Mel Lastman - Early Life and Career

Early Life and Career

Lastman was born in Toronto in 1933, the son of Jewish immigrants from Poland. He began his sales career as a child, hawking fruit and vegetables at his family's Kensington Market grocery store.

He met Marilyn Bornstein when he was 16 and she was 13, and they were married five years later. He left school after Grade 12 and, with Marilyn's help, got a job at a College Street furniture store. He quickly established himself as a successful salesman. He switched to selling appliances and promoted himself as "Mr. Laundry" (alias the "Bad Boy"). He opened a small frame building at Kennedy Road and Eglinton in Scarborough, selling used applicances, and then, at age 22, bought out Heather Hill Applicances and established Bad Boy Furniture in 1955.

Having adopted the nickname "the Bad Boy" for himself and developed Bad Boy Furniture into a chain of stores around the Toronto area. "Bad Boy" Lastman was associated with many publicity stunts, including travelling to the Arctic in the 1960s to "sell a refrigerator to an Eskimo."

Lastman sold the chain in 1975 to run for Legislative Assembly of Ontario as a Progressive Conservative candidate. That provincial election was his only election loss throughout his career. The Bad Boy trademark was ultimately acquired by the large furniture chain The Brick but the new owners allowed it to lapse through lack of use until it expired.

In 1991, Lastman's son Blayne and business partner Marvin Kirsh re-launched the chain, over the objections of his father, who felt the economic climate was unsatisfactory. The store was soon memorable to most Southern Ontario television viewers who have seen its commercials.
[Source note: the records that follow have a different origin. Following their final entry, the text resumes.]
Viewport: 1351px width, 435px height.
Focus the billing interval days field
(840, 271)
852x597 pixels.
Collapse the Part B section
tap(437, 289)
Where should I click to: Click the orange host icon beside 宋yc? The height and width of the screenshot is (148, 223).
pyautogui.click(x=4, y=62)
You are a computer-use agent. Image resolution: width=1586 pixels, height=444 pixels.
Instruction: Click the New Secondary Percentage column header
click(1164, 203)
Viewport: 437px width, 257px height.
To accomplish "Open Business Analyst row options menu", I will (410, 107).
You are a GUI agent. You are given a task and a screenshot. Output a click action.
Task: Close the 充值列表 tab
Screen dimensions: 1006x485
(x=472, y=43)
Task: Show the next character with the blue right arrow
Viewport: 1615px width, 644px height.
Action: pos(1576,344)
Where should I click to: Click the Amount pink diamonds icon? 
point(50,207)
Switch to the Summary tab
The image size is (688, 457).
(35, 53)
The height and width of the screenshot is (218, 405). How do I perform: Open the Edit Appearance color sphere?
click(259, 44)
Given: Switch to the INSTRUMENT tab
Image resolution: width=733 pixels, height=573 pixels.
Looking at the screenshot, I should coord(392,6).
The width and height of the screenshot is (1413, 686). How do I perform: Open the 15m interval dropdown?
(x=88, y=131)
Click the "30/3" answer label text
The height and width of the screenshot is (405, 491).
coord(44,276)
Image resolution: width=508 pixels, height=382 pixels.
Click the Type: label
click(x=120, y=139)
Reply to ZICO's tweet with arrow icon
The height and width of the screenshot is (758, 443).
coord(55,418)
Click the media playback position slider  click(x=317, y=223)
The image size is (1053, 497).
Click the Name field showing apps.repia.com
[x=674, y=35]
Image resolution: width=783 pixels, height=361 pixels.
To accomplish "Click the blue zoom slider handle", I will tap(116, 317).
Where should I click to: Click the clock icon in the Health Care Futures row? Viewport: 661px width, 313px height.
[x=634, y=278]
The ads feature Lastman in a cameo appearance, Blayne in a prison suit, and always ended with the line: "Who's better than Bad Boy?... Nooooooobody!"

In 1993, Lastman saw Clinton impersonator Tim Waters on television, and shortly afterwards contacted him and arranged for a commercial to be shot. The commercial featured Waters dressed as Clinton delivering the classic Nooooooobody! line. While merely a mildly amusing commercial to most of the viewing public, Lastman's move attracted attention, as he soon received a letter from the White House requesting that he "cease and desist all unauthorized use of the likeness of the President of the United States of America in advertising of commercial services and products". Lastman refused to stop airing the commercials, and even produced several more, featuring both Waters and a Hillary Clinton impersonator. "Last time I checked," Lastman quipped, "this was Canada, not the 51st state."